In the case of one complex variable, many traditional set of uniqueness in the class of analytic functions is the set containing the limit point. The most famous variety of uniqueness in the multivariate case is a “real” neighborhood of a point. For a certain class of many domains of uniqueness in the multidimensional case can be reduced. For example, in the works of S. V. Znamenskii a countable subset on the skeleton of polydisc, the value of a holomorphic function is restored throughout polydisc are specified. Perhaps the function can be continued in a larger area. In the works of J. Hadamard, G. Mittag-Lefler, Le Roy, Lindelof the so-called summation methods that give good results for analytic continuation of a power series in the case of star fields of the complex plane have been proposed.
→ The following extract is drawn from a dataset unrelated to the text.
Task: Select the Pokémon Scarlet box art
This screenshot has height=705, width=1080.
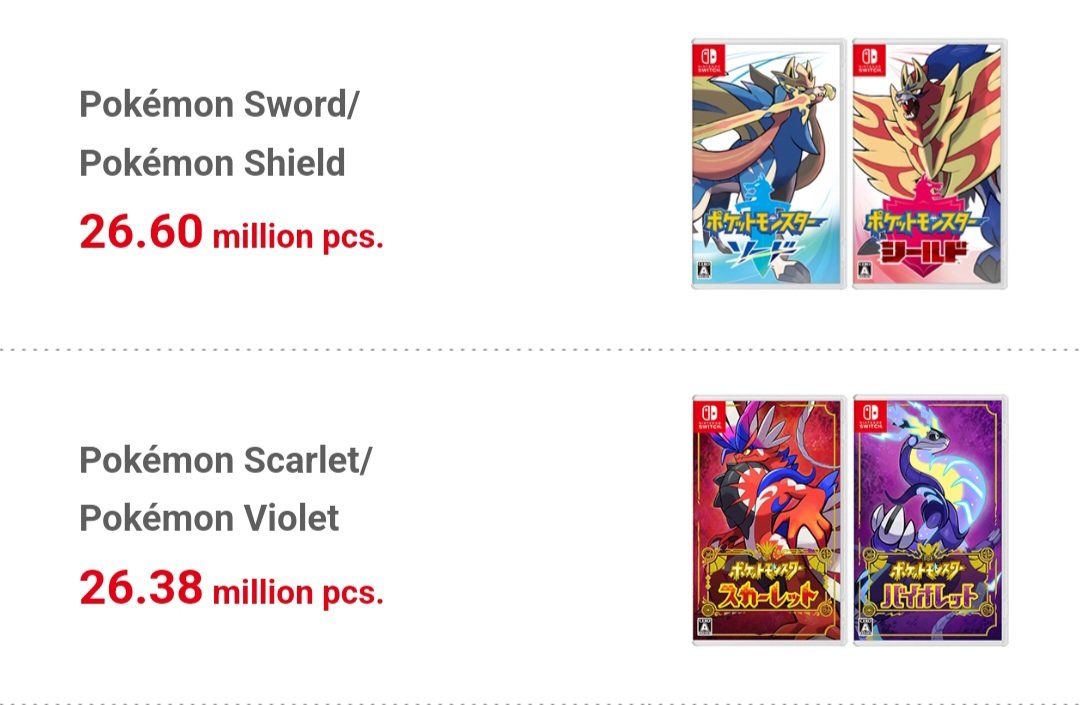Action: tap(769, 520)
Further, for the one-dimensional case, in the works of N. At. Arakelyan the restoration of the analytical element using the universal matrix methods of summation in class helical regions was obtained. The present work is devoted to the restoration of analytic functions defined on a countable set of uniqueness skeleton of polydisc, in the helical region, called (m,α) is the star of the Mittag-Lefler of this function. Recovery is carried out using multidimensional matrix methods of summation of multiple power series, which are constructed using one-dimensional matrix methods of summation of power series. While testing a multivariate matrix methods of summation of multiple power series are performed using a one-dimensional exponentially.